More like a bold conqueror than the emissary of a defeated nation, Colonel General Alfred Jodl strode into Supreme Allied Headquarters, determined that Eisenhower was going to see it his way. Unlike his more somberly dressed predecessor, Jodl, in his splendid gray and silver uniform, inspired confidence.
Accompanying him was a tall major with the narrow, pointed face of a greyhound. Jodl noted
the admiring stares from all the American and British officers and men and he
told himself that this would be a glorious moment.
The escorts led them to a small waiting room. Stepping inside, he saw the sunken-faced
von Friedeburg sitting with his aide.
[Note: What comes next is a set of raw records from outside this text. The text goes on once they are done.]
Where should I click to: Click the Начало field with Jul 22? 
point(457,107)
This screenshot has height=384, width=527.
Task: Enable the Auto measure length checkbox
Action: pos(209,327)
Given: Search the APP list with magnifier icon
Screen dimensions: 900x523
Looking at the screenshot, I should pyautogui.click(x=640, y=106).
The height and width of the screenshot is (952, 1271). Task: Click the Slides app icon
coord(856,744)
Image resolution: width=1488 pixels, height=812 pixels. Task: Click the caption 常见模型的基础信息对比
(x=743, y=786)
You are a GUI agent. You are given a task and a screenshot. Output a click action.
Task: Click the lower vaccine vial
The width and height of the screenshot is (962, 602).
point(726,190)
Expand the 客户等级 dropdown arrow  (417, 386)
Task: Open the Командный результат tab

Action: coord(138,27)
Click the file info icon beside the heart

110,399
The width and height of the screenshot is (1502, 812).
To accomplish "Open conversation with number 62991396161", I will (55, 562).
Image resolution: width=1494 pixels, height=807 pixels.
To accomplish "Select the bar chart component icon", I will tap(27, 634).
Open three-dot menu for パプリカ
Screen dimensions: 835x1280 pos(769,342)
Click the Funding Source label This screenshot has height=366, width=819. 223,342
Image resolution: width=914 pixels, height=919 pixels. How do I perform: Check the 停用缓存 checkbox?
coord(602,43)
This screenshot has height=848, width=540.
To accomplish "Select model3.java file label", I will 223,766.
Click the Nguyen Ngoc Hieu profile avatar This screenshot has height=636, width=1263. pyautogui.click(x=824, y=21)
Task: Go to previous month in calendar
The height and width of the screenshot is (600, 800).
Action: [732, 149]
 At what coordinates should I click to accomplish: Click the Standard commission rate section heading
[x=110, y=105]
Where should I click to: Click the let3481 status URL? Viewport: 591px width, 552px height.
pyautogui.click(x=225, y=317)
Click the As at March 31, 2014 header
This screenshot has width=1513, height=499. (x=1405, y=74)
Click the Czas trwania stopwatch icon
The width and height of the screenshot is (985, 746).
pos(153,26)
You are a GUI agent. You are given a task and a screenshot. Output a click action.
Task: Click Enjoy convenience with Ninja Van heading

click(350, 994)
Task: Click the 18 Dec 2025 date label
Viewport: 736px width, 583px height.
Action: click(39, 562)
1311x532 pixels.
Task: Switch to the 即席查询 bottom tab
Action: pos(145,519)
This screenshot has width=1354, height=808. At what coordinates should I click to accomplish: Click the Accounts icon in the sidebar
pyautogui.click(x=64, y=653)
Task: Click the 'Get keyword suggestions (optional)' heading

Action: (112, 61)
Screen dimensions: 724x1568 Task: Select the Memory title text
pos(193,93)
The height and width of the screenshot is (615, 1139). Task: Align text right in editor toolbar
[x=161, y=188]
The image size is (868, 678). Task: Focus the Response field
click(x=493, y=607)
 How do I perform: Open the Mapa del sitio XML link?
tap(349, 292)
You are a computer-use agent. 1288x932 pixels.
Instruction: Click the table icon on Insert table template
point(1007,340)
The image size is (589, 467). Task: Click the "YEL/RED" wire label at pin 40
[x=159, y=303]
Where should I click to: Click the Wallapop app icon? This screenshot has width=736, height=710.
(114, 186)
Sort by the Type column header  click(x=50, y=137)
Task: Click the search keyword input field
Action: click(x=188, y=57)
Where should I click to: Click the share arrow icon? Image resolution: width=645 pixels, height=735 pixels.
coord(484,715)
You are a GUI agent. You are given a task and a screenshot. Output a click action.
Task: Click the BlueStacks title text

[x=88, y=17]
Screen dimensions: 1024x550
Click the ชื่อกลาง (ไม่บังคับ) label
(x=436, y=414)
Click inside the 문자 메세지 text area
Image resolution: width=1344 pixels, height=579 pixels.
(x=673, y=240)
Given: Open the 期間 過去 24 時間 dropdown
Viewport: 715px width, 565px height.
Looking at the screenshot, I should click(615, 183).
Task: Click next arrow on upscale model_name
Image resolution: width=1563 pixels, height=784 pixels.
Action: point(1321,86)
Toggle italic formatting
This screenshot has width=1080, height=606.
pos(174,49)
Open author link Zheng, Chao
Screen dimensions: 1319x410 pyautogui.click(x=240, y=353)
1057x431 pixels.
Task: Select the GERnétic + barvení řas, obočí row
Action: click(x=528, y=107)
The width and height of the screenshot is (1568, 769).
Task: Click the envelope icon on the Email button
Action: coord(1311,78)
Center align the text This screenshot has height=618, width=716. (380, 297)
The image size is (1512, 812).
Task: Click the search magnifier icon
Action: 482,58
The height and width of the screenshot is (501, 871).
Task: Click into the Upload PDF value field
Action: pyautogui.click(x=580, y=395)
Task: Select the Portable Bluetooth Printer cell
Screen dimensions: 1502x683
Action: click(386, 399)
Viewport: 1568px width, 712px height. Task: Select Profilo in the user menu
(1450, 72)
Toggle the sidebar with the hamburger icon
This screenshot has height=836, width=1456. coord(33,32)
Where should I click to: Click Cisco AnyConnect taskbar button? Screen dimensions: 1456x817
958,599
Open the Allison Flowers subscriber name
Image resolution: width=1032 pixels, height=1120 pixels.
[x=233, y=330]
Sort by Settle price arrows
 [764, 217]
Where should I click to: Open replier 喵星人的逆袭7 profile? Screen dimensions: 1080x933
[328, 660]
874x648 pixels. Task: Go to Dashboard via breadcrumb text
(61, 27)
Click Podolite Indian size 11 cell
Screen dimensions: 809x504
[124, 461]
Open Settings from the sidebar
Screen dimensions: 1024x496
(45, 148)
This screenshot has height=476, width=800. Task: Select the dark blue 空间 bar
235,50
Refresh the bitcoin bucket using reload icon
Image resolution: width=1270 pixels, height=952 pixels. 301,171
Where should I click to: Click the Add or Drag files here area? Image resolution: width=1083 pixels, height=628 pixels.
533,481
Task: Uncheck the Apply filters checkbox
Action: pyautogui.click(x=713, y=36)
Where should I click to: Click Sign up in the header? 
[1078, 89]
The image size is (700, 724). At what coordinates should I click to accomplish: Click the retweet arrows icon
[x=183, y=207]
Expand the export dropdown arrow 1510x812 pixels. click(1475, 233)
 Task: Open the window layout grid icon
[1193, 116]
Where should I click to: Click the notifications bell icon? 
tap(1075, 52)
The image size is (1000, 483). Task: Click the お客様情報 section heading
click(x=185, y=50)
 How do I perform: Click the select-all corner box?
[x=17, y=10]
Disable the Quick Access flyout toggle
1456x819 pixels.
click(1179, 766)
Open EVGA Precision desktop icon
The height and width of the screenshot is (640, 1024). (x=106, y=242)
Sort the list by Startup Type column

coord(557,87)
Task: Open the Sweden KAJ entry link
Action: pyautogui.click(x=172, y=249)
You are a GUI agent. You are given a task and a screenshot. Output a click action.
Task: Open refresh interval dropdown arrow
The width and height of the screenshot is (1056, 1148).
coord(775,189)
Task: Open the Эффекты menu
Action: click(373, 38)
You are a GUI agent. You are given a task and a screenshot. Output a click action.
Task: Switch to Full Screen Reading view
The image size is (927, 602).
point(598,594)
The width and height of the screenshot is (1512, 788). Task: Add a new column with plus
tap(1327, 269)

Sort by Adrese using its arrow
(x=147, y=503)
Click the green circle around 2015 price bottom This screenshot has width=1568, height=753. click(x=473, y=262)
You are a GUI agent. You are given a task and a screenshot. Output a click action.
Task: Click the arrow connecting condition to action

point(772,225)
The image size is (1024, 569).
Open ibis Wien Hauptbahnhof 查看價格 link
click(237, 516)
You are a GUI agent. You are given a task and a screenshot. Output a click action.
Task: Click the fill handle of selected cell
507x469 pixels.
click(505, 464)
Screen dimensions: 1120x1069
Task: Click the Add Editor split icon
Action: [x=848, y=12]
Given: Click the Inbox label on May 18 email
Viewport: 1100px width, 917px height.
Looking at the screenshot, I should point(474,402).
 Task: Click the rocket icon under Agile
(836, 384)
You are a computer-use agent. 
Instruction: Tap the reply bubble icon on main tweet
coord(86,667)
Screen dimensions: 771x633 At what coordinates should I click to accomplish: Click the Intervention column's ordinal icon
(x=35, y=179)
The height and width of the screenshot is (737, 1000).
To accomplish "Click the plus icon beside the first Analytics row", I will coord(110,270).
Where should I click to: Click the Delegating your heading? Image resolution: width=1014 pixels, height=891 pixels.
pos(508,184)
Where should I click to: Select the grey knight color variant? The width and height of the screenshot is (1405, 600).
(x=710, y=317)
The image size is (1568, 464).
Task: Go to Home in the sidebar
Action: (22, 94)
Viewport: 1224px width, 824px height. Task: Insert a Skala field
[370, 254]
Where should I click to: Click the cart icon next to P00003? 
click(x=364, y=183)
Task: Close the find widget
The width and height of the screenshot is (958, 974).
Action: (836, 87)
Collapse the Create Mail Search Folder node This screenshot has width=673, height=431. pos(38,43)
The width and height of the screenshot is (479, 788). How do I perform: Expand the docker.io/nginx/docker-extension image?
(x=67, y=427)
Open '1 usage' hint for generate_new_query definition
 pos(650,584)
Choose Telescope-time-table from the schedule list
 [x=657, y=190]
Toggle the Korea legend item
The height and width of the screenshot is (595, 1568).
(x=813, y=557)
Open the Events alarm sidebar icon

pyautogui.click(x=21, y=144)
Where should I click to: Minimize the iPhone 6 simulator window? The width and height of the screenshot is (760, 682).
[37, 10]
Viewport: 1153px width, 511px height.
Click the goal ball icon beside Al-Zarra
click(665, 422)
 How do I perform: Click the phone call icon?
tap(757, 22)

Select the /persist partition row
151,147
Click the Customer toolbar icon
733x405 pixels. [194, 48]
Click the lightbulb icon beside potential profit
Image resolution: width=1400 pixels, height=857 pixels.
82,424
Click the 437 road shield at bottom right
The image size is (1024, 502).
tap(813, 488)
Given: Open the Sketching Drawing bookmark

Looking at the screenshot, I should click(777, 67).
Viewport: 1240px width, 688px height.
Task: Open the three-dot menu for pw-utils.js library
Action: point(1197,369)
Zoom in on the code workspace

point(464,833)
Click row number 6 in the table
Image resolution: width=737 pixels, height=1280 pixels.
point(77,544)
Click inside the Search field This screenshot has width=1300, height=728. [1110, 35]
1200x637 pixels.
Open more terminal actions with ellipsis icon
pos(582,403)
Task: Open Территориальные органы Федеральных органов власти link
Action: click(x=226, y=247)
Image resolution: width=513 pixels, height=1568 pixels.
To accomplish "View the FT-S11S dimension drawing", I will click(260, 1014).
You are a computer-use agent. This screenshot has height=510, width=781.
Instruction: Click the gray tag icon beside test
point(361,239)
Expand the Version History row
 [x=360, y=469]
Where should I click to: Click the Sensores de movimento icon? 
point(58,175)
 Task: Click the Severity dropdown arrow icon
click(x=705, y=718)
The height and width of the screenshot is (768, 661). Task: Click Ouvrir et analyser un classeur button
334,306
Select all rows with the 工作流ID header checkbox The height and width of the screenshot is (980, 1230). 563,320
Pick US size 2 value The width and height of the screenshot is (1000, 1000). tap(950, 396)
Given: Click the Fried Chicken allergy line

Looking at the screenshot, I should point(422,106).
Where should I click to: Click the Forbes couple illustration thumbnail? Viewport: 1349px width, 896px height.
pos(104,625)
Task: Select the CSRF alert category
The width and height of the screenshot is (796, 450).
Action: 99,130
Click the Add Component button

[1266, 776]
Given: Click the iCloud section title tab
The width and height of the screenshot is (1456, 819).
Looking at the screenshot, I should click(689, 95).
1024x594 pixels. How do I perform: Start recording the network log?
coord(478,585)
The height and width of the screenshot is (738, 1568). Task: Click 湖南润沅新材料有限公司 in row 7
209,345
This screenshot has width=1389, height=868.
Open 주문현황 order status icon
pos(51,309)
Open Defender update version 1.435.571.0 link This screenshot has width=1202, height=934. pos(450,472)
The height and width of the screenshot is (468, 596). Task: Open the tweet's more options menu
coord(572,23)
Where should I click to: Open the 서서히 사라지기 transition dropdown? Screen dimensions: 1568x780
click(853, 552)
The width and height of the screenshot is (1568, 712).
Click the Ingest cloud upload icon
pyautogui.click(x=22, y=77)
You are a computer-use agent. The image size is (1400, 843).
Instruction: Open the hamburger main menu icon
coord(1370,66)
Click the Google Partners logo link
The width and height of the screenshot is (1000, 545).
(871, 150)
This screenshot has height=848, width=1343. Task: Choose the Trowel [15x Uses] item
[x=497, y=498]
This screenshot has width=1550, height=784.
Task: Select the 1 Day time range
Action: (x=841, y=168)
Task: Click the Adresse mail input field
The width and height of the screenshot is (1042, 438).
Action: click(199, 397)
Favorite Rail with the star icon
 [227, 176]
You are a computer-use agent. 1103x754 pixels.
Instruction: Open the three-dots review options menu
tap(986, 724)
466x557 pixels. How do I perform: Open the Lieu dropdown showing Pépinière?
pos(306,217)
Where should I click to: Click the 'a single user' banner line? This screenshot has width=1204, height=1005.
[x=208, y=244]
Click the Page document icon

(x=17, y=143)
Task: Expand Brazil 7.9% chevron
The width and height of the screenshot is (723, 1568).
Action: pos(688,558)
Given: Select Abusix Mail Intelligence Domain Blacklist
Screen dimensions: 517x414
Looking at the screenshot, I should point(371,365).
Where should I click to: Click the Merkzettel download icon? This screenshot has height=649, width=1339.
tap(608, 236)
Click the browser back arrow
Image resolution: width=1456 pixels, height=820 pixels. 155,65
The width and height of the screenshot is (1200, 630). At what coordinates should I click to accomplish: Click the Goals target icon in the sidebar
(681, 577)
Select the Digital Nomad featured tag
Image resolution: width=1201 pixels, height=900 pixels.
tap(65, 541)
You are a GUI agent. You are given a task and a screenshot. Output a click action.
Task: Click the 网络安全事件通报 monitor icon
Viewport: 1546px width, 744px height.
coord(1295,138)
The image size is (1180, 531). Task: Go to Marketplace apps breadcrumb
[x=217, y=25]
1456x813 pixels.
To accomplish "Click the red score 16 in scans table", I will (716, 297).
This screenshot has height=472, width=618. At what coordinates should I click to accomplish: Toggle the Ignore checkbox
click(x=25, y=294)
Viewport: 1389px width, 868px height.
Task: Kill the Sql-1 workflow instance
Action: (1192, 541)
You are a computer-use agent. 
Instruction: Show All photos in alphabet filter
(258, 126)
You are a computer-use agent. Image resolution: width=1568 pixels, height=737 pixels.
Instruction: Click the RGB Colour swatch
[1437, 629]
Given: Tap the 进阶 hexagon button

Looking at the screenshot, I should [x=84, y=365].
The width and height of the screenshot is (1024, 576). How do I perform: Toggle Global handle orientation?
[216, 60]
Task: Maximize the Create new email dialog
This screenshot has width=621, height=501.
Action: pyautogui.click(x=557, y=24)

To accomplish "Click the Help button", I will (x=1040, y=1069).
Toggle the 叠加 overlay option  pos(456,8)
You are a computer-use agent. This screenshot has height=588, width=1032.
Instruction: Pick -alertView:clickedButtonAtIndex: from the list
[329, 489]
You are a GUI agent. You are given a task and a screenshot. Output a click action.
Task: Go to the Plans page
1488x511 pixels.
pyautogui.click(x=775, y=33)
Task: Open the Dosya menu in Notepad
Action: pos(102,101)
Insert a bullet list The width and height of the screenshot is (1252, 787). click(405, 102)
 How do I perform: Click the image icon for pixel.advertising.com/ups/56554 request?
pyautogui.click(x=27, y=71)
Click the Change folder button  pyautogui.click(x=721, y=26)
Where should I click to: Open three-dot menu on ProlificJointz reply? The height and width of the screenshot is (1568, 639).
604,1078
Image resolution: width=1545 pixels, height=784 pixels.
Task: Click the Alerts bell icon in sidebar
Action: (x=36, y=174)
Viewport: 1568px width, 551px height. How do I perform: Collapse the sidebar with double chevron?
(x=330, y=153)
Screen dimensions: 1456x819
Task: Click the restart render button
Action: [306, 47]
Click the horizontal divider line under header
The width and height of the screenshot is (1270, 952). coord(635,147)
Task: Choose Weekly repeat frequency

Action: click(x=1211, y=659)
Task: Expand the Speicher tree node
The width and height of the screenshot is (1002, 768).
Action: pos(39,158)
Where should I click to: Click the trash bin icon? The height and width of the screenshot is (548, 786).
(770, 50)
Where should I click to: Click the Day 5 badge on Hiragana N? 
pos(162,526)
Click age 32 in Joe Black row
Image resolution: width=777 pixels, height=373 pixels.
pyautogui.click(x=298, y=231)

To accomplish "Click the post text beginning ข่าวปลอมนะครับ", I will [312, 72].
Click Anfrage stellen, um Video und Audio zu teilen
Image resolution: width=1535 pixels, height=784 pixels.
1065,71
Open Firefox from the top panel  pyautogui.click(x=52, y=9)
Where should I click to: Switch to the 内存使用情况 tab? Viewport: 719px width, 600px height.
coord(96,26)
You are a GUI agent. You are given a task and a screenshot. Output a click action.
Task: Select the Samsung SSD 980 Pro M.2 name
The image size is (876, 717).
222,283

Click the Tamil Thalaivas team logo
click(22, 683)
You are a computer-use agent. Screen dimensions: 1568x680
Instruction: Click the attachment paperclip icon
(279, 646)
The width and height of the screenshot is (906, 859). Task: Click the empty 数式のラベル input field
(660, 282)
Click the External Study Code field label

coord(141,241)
Pathetic, he thought.
Ziggy nudged von Friedeburg, who hadn’t reacted to their entry. Both got to their
feet. “General Jodl,” said von Friedeburg.
“Heil Hitler!” Jodl declared triumphantly. Neither man made any effort to salute, nor
did they shake hands. Instead they regarded each other with palpable distaste.
“This is my aide, Major Oxenius,” Jodl said and the major snapped into a Heil Hitler
salute. “So what is the situation here, Admiral?” Jodl asked.
“The situation, Herr General,” answered von Friedeburg, “is that they are not
accepting any conditions whatsoever and all we’ve been able to do is delay.”
“But haven’t you explained to Eisenhower that we want to help them fight the
Bolsheviks?” Jodl asked.
“General, we haven’t even seen Eisenhower,” answered von Friedeburg tiredly.
Jodl looked shocked. “That’s utterly unacceptable,” he said hotly. “You should have
insisted you speak directly with him. I’m going to make that my first point.”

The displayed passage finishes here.